Protagonista attorno a cui gira il film è Irene (Jasmine Trinca), detta Miele quando svolge la funzione di “undertaker”, accompagnatrice all’altro mondo di persone che così hanno deciso: ha la tragedia disegnata in un volto duro, quasi incomunicabile, l’aria tremendamente seria sia che parli con suo padre o che consumi amplessi col suo compagno, persone che non sanno nulla dell’attività che svolge, serissima tra Roma, Padova, Los Angeles e Messico, dove procura il Lamputal, veleno per uccidere animali in stato terminale. Non smette quell’espressione nemmeno quando si sfianca in lunghe forzose nuotate con la muta, come a voler scrollarsi di dosso la pesantezza di quel mestiere. E’ protagonista la sua solitudine, il dover celare il suo “lavoro di merda”, così glielo definisce la sorella di un morituro. Per strada chiede a una turista giapponese di farsi una foto con lei: è tremendamente sola Miele-Irene. Non si può dire che abbia il tempo per stabilire con chi muore un rapporto, che del resto è innecessario (i “verbi al futuro” sono banditi in questi casi).

MATERIALE FORNITO:
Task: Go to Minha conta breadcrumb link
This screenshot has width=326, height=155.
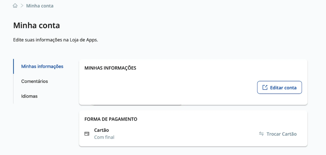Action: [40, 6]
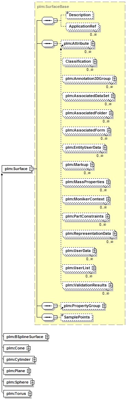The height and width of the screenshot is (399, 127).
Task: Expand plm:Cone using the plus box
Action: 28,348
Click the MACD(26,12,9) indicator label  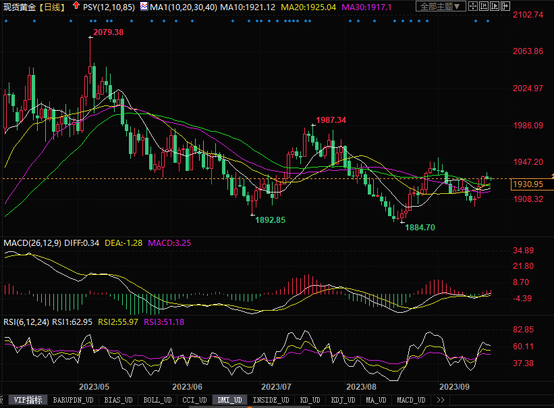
---
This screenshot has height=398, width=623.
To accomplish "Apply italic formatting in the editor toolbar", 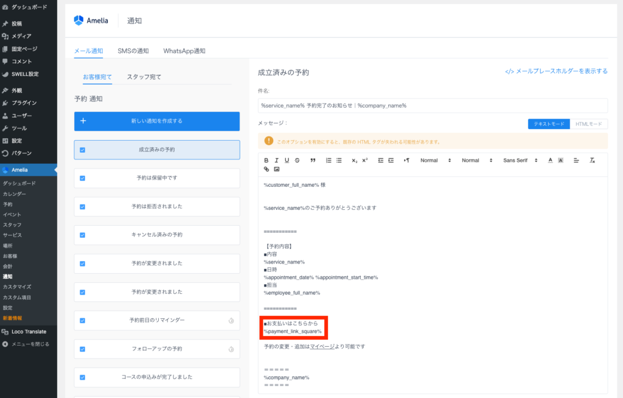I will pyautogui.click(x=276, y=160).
* * *
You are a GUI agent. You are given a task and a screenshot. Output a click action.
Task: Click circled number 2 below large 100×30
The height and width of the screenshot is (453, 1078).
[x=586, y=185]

ATTIVITÀ PROPOSTE:
[1] Secondo il testo sul film con Irene, quale sostanza si procura la protagonista in Messico?
[2] Prosegua il testo sul film con Irene, riprendendo subito dopo la sua ultima frase.
L'elenco riportato proviene da una fonte diversa rispetto al testo.

SOLUZIONI PER PUNTO:
[1] Il Lamputal, un veleno per uccidere animali in stato terminale.

[2]
Irene è “chimica e solitaria”: così la apostrofa l’ing. Grimaldi (Carlo Cecchi), un anziano di grande cultura e interessante, che sembra aver visto tutto il visibile nel mondo e che ha deciso di andarsene, non per malattia terminale ma per il “male di vivere”, la mancanza di stimoli e di progetti, l’assenza di illusioni. Apparentemente cinico, nel film è pure pronunciata la parola “stoico”, ma forse non del tutto propriamente. E’ con lui che Irene si apre un po’, con lui va via la durezza del suo viso, l’unica persona con cui comincia a comunicare per davvero e può perfino sfogarsi, piangere come a togliersi una scorza di dosso (“nessuno vuole morire veramente”, “con i malati è più facile”, gli confessa tra molte altre cose). Mentre con le altre persone la morte le sembrava una pratica da sbrigare, con Grimaldi le appare innaturale, desidera che viva, vuole riprendersi il veleno che gli ha consegnato. Tra i morituri Irene-Miele ha trovato un rapporto umano autentico.
Boris Sollazzo a Radio24 ha definito il film come “Inizio respingente, finale sdolcinato”. E’ certamente un buon film, accostare l’eutanasia alla voglia di vivere e far progetti (“tener la ilusiòn” direbbero gli spagnoli) e alla solitudine di Irene, la sua ricerca di sé. E’ costellato però di “pretesti” riempitivi, le immagini suggestive e la creazione continua dell’attesa che qualcosa avvenga, l’aria di “gravità” di quasi tutti i momenti, che del resto ricordano la gravità delle espressioni della Golino nei suoi film da attrice, peraltro ottimi. In certi casi il film è indugiante, come un aereo che possa andare in stallo e collassare al suolo. Questo commento contiene uno “spoiler”: Grimaldi non farà a Irene il torto di avvelenarsi con il Lamputal.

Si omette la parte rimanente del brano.